Temperatures for the SPC algorithm were automatically set by WaveClus, but adjusted manually in order to achieve a clear separation of the clusters. With this, the applied sampling rate of 20 kHz can be viewed as high enough to describe the spike waveforms in sufficient detail.When selecting the temperature, a rather conservative approach was taken, meaning that spikes that could not clearly be assigned to a cluster were rejected and not considered in the analysis.

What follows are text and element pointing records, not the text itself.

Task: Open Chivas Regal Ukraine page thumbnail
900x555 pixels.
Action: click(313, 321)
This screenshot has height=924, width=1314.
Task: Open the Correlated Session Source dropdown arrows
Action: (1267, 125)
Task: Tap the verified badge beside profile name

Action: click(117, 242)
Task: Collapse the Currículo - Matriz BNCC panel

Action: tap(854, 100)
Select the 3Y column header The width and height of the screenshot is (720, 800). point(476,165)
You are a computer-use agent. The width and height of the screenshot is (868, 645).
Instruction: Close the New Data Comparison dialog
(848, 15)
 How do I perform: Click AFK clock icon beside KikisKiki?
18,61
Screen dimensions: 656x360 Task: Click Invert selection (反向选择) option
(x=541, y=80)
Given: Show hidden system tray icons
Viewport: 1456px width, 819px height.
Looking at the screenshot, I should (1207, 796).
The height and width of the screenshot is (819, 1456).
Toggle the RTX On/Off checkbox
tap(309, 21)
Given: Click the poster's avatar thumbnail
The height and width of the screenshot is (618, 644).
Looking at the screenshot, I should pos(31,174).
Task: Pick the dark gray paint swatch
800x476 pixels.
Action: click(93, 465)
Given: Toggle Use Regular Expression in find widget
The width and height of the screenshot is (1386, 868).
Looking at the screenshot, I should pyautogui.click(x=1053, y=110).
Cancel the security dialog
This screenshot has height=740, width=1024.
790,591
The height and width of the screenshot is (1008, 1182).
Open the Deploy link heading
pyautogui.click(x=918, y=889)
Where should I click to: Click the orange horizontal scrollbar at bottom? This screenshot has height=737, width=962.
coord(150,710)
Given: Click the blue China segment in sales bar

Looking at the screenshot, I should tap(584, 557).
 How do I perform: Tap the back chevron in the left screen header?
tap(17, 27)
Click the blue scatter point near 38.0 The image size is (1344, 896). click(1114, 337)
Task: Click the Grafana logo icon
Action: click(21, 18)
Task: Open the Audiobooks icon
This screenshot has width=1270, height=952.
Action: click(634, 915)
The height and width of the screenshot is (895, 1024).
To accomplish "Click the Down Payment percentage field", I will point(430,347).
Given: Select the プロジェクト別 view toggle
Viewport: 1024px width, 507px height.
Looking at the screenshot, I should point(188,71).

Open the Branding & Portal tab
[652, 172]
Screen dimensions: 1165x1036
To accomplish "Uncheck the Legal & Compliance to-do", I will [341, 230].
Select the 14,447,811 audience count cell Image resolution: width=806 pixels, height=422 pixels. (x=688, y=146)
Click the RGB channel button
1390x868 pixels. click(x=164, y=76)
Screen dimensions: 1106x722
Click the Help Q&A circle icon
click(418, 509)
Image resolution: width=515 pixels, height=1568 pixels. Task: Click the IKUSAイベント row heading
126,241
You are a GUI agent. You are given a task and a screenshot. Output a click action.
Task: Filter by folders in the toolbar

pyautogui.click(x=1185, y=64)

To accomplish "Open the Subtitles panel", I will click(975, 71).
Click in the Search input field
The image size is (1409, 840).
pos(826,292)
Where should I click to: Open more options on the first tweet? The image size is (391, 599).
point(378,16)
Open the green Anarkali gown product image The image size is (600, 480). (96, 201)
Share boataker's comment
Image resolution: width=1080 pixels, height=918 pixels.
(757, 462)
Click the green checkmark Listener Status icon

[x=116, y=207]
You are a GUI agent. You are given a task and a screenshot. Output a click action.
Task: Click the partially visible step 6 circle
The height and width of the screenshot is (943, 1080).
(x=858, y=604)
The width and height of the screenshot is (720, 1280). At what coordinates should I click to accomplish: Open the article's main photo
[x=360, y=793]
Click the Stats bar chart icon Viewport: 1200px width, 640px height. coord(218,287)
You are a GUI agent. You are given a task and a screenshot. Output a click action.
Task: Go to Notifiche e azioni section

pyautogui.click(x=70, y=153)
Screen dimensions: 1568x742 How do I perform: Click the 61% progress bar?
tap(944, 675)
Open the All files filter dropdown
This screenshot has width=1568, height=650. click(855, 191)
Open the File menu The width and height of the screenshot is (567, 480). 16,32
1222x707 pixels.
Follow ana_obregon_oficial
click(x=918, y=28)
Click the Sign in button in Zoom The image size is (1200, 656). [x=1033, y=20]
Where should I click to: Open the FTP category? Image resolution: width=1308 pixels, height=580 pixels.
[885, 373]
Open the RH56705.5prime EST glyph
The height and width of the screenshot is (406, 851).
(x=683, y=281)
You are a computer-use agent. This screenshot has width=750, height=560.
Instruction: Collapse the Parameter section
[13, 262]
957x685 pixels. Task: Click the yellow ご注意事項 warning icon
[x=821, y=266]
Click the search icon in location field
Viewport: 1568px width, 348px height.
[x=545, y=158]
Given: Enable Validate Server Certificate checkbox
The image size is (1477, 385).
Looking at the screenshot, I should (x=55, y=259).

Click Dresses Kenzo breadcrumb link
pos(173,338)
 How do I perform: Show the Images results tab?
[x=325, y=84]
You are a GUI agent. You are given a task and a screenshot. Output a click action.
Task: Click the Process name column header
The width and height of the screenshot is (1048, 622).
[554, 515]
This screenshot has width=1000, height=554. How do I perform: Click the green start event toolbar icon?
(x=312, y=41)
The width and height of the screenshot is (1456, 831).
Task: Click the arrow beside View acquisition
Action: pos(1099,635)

This can again lead to lower spike rates, because spikes that are in any way distorted, e.g. by overlapping with other spikes, or showing slightly different waveforms due a burst, will be excluded from further analysis.
Also, different spike waveforms were observed throughout the experiments. An example is visible in Fig. 2.6: while clusters 2 and 3 exhibit a rather typical action potential shape, the waveform of cluster 1 has a lower amplitude and is much more symmetrical to its peak. This could have several reasons: the distance and position of the neuron(s) to the electrode matters, as well as the shape of the tip itself. Other confounding parameters are non-stationarity of the background noise and electrode drift: the thresholds were set for a whole session, i.e. selected for a timespan of at least 30 minutes of the recording. It is unlikely that the background noise is stationary for this complete time interval, so that with the reliable detection of spikes, there is a bias high-amplitude spikes, while low-amplitude spikes might sometimes have dropped below the threshold. When an electrode drifts towards or away from a certain neuron, this might also alter the recorded waveform, so that these altered spike shapes are excluded from the respective cluster. The signal-to-noise ratio (SNR) was best for experiment 121007 on average, but also differed between different electrodes and sessions for all experiments. Sessions and electrodes with stable background activity and higher SNRs thus will have led to sorting results that are closer to the "ground truth" than for sessions with low SNRs.
Figure 4.4.: Network topology. The gure shows a schematic of the distribution of units around the electrode tips. It is assumed that spike signals are picked up in a radius of around 140 µm around the electrode tip (Buzsáki, 2004). Distance between the electrodes was 500 µm. Neurons cluster around the elec- trodes, while the space between the electrodes is not sampled. Note that this is a projection on the 2-dimensional plane, although in reality the networks were 3-dimensional and the electrode tips were placed at slightly dierent depths. (blue dots: electrode tips, pink dots: single units, circle: radius around electrode tip in which single units are detected)
The electrode constellation and sorting also has an impact on the network topology: the detected units group around the electrode tips, so that, assuming a detection radius of 140 µm around the tip, and a distance of electrodes of at least 500µm, physical distances between the units of the same electrode are much shorter than between units of different electrodes (see Fig. 4.4).
On the other hand, this also means that it is unlikely that two separate electrodes picked up the spike signal from the same neuron.